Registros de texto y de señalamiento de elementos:
------------
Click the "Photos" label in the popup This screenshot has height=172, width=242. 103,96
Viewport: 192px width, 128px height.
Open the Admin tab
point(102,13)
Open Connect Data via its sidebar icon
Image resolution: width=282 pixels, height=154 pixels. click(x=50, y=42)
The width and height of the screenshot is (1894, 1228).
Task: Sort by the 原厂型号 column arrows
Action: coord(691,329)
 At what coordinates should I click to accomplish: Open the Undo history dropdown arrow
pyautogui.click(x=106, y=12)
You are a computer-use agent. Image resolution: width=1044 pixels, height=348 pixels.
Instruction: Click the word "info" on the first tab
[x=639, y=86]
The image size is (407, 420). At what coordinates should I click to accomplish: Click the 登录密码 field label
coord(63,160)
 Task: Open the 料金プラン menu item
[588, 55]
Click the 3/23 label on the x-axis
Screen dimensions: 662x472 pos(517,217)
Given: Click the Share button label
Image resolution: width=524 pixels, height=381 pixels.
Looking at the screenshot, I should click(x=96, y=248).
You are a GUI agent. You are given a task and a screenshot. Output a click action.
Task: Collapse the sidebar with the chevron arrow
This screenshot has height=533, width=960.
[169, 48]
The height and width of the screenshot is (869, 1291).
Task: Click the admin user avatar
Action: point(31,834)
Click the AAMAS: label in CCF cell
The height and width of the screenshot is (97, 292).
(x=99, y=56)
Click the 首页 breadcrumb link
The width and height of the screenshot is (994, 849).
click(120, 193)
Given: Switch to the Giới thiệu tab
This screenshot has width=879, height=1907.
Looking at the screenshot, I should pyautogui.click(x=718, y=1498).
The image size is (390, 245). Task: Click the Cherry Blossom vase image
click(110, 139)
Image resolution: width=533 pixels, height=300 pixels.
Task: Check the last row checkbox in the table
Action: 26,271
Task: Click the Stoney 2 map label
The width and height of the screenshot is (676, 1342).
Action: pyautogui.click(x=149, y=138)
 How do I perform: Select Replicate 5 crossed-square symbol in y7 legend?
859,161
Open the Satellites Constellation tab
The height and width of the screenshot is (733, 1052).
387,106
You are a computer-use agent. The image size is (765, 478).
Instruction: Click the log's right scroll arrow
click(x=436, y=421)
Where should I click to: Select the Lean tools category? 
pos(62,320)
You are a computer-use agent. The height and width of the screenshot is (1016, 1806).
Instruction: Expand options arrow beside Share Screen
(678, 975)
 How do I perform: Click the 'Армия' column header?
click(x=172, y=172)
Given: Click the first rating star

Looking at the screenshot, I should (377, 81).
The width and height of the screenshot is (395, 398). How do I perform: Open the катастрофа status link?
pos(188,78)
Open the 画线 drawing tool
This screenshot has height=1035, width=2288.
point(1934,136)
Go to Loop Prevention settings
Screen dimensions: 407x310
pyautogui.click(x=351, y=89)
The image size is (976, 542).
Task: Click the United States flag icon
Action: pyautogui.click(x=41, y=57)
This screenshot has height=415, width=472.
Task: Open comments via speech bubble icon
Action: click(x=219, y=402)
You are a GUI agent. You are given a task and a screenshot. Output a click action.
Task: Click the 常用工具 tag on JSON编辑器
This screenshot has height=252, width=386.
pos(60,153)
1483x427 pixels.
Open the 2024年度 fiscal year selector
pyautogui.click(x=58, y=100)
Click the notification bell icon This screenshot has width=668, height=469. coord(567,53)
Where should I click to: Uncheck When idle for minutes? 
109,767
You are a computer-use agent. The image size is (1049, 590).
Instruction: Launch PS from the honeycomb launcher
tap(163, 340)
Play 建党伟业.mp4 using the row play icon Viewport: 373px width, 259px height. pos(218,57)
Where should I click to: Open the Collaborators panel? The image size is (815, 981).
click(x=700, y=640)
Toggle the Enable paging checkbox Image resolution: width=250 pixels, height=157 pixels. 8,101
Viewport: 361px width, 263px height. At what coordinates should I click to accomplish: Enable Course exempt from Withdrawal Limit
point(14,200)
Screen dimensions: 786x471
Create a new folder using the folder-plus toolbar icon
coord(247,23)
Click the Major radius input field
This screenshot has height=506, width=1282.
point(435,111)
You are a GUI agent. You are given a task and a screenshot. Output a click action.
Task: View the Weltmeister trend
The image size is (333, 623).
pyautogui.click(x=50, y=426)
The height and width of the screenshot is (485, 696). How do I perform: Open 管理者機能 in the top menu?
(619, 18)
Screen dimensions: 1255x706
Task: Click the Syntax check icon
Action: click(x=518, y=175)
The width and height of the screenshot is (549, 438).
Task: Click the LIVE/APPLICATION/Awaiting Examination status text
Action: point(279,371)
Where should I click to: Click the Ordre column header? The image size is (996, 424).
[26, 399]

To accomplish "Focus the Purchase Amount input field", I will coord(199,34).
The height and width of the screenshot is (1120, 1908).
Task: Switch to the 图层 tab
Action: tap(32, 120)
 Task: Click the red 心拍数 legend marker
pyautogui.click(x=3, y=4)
------------
Requisitos del problema:
Imprime todos los registros anteriores línea por línea, sin modificar ningún carácter.

Salida completa:
Click the "Photos" label in the popup This screenshot has height=172, width=242. 103,96
Viewport: 192px width, 128px height.
Open the Admin tab
point(102,13)
Open Connect Data via its sidebar icon
Image resolution: width=282 pixels, height=154 pixels. click(x=50, y=42)
The width and height of the screenshot is (1894, 1228).
Task: Sort by the 原厂型号 column arrows
Action: coord(691,329)
 At what coordinates should I click to accomplish: Open the Undo history dropdown arrow
pyautogui.click(x=106, y=12)
You are a computer-use agent. Image resolution: width=1044 pixels, height=348 pixels.
Instruction: Click the word "info" on the first tab
[x=639, y=86]
The image size is (407, 420). At what coordinates should I click to accomplish: Click the 登录密码 field label
coord(63,160)
 Task: Open the 料金プラン menu item
[588, 55]
Click the 3/23 label on the x-axis
Screen dimensions: 662x472 pos(517,217)
Given: Click the Share button label
Image resolution: width=524 pixels, height=381 pixels.
Looking at the screenshot, I should click(x=96, y=248).
You are a GUI agent. You are given a task and a screenshot. Output a click action.
Task: Collapse the sidebar with the chevron arrow
This screenshot has height=533, width=960.
[169, 48]
The height and width of the screenshot is (869, 1291).
Task: Click the admin user avatar
Action: point(31,834)
Click the AAMAS: label in CCF cell
The height and width of the screenshot is (97, 292).
(x=99, y=56)
Click the 首页 breadcrumb link
The width and height of the screenshot is (994, 849).
click(120, 193)
Given: Switch to the Giới thiệu tab
This screenshot has width=879, height=1907.
Looking at the screenshot, I should pyautogui.click(x=718, y=1498).
The image size is (390, 245). Task: Click the Cherry Blossom vase image
click(110, 139)
Image resolution: width=533 pixels, height=300 pixels.
Task: Check the last row checkbox in the table
Action: 26,271
Task: Click the Stoney 2 map label
The width and height of the screenshot is (676, 1342).
Action: pyautogui.click(x=149, y=138)
 How do I perform: Select Replicate 5 crossed-square symbol in y7 legend?
859,161
Open the Satellites Constellation tab
The height and width of the screenshot is (733, 1052).
387,106
You are a computer-use agent. The image size is (765, 478).
Instruction: Click the log's right scroll arrow
click(x=436, y=421)
Where should I click to: Select the Lean tools category? 
pos(62,320)
You are a computer-use agent. The height and width of the screenshot is (1016, 1806).
Instruction: Expand options arrow beside Share Screen
(678, 975)
 How do I perform: Click the 'Армия' column header?
click(x=172, y=172)
Given: Click the first rating star

Looking at the screenshot, I should (377, 81).
The width and height of the screenshot is (395, 398). How do I perform: Open the катастрофа status link?
pos(188,78)
Open the 画线 drawing tool
This screenshot has height=1035, width=2288.
point(1934,136)
Go to Loop Prevention settings
Screen dimensions: 407x310
pyautogui.click(x=351, y=89)
The image size is (976, 542).
Task: Click the United States flag icon
Action: pyautogui.click(x=41, y=57)
This screenshot has height=415, width=472.
Task: Open comments via speech bubble icon
Action: click(x=219, y=402)
You are a GUI agent. You are given a task and a screenshot. Output a click action.
Task: Click the 常用工具 tag on JSON编辑器
This screenshot has height=252, width=386.
pos(60,153)
1483x427 pixels.
Open the 2024年度 fiscal year selector
pyautogui.click(x=58, y=100)
Click the notification bell icon This screenshot has width=668, height=469. coord(567,53)
Where should I click to: Uncheck When idle for minutes? 
109,767
You are a computer-use agent. The image size is (1049, 590).
Instruction: Launch PS from the honeycomb launcher
tap(163, 340)
Play 建党伟业.mp4 using the row play icon Viewport: 373px width, 259px height. pos(218,57)
Where should I click to: Open the Collaborators panel? The image size is (815, 981).
click(x=700, y=640)
Toggle the Enable paging checkbox Image resolution: width=250 pixels, height=157 pixels. 8,101
Viewport: 361px width, 263px height. At what coordinates should I click to accomplish: Enable Course exempt from Withdrawal Limit
point(14,200)
Screen dimensions: 786x471
Create a new folder using the folder-plus toolbar icon
coord(247,23)
Click the Major radius input field
This screenshot has height=506, width=1282.
point(435,111)
You are a GUI agent. You are given a task and a screenshot. Output a click action.
Task: View the Weltmeister trend
The image size is (333, 623).
pyautogui.click(x=50, y=426)
The height and width of the screenshot is (485, 696). How do I perform: Open 管理者機能 in the top menu?
(619, 18)
Screen dimensions: 1255x706
Task: Click the Syntax check icon
Action: click(x=518, y=175)
The width and height of the screenshot is (549, 438).
Task: Click the LIVE/APPLICATION/Awaiting Examination status text
Action: point(279,371)
Where should I click to: Click the Ordre column header? The image size is (996, 424).
[26, 399]

To accomplish "Focus the Purchase Amount input field", I will coord(199,34).
The height and width of the screenshot is (1120, 1908).
Task: Switch to the 图层 tab
Action: tap(32, 120)
 Task: Click the red 心拍数 legend marker
pyautogui.click(x=3, y=4)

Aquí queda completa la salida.